== What is being asked ==
Reproduce word for word the stretch of the deployment guide from "Step 1: Deploy" through "keys and tokens.".

== Quoted passage ==
※ ※ ※
This is Part 6 of a 6-part series. Part 5 covers the knowledge loop.
Deploy to Production & What to Build Next
You've built an AI assistant that searches your internal tools in parallel, synthesizes answers with Claude, learns from feedback, and lives in Slack. Now let's deploy it to production, look at real costs, and talk about the extensions that take Harper Eye from good to indispensable.
Step 1: Deploy to Harper Fabric
If you've been developing locally, deploying to production is a single command. Make sure your .env has your Fabric credentials:
CLI_TARGET=your-cluster.your-org.harperfabric.com:9925
CLI_USERNAME=your-username
CLI_PASSWORD=your-password
And your CONFIG.env has all your API keys and tokens.
Deploy:
npm run deploy
This runs:
npx -y dotenv-cli -- harperdb deploy . restart=rolling replicated=true
What happens behind the scenes:
- Your application code gets pushed to the Fabric cluster
- Harper reads
schema.graphqland creates/updates all tables and indexes - Environment variables from
CONFIG.envare loaded - The cluster does a rolling restart with zero downtime
- Your Resource Classes become live HTTPS endpoints
The whole process takes about 5-8 seconds. Your application is now live at:
https://your-cluster.your-org.harperfabric.com/
Update your Slack app's event URLs to point at this endpoint, and you're done.
※ ※ ※
== Given records ==

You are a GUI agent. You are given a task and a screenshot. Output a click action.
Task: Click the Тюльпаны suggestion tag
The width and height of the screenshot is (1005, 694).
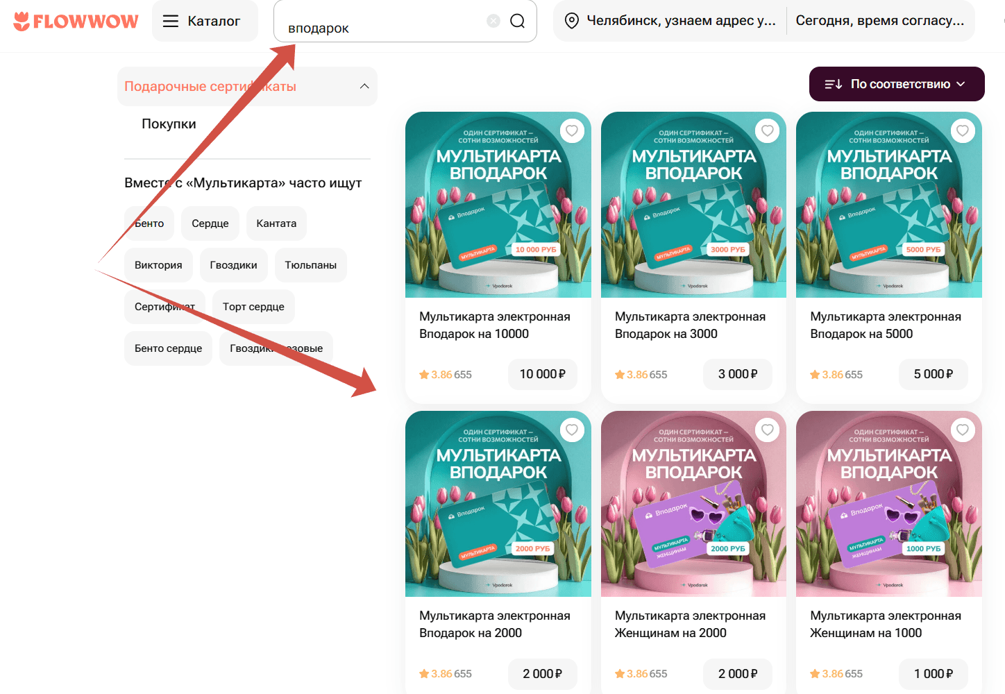point(310,265)
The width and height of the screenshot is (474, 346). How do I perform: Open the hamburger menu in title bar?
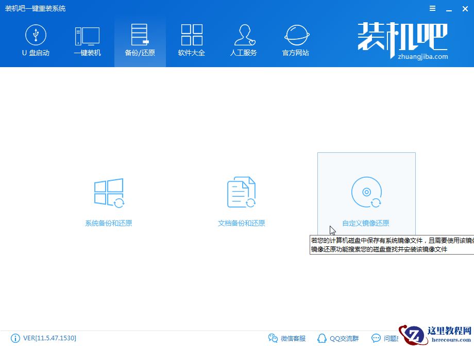pyautogui.click(x=432, y=8)
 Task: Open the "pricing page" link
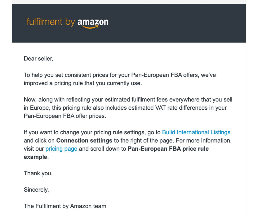[x=61, y=149]
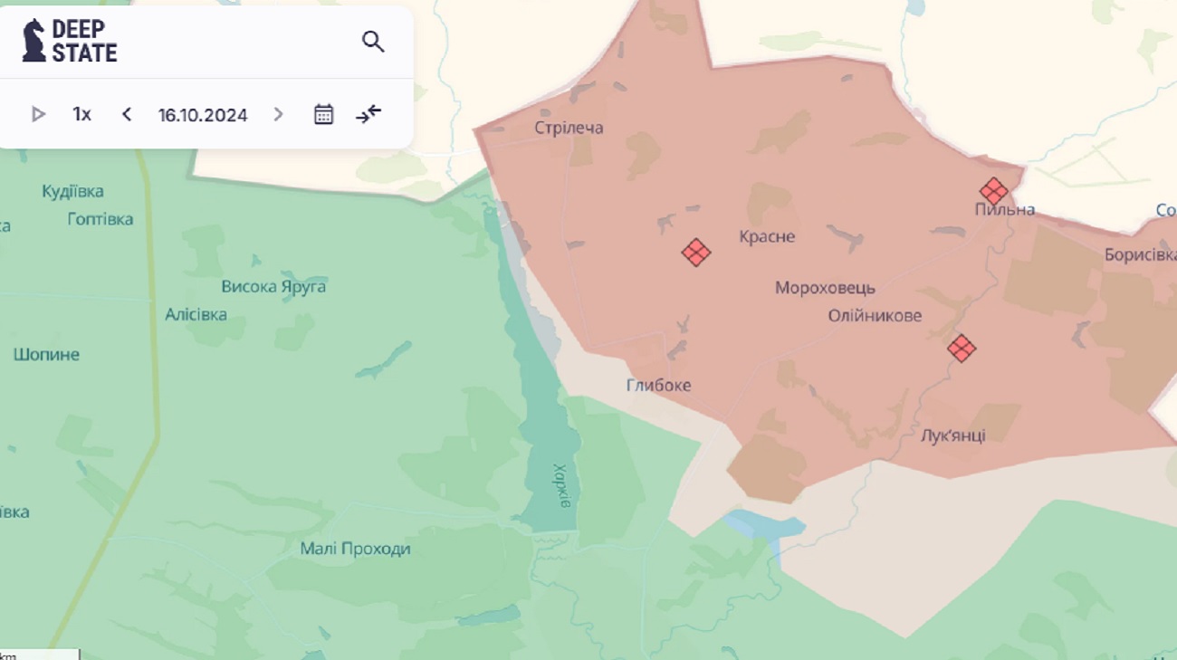Select the Глибоке settlement label
Screen dimensions: 1177x660
coord(658,386)
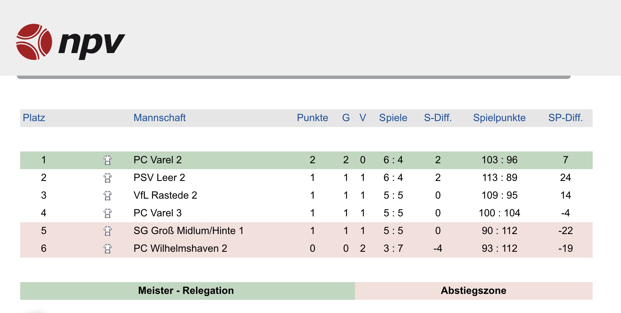Select the PC Wilhelmshaven 2 team name
The width and height of the screenshot is (621, 313).
[180, 248]
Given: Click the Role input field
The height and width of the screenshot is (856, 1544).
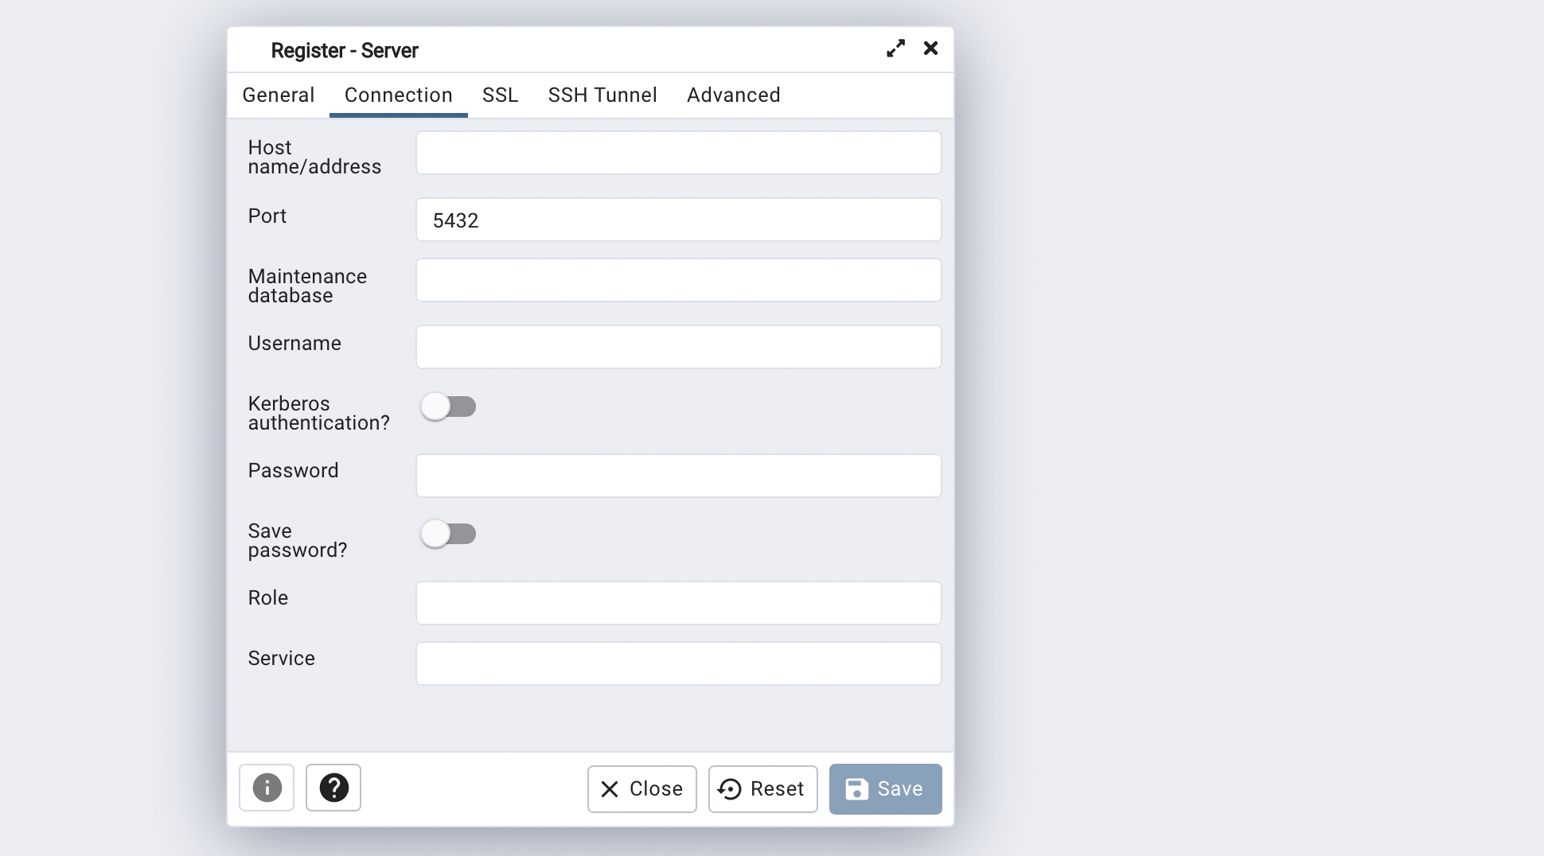Looking at the screenshot, I should point(678,603).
※ ※ ※
== Solution to the exercise ==
Step 1: Deploy to Harper Fabric
If you've been developing locally, deploying to production is a single command. Make sure your .env has your Fabric credentials:
CLI_TARGET=your-cluster.your-org.harperfabric.com:9925
CLI_USERNAME=your-username
CLI_PASSWORD=your-password
And your CONFIG.env has all your API keys and tokens.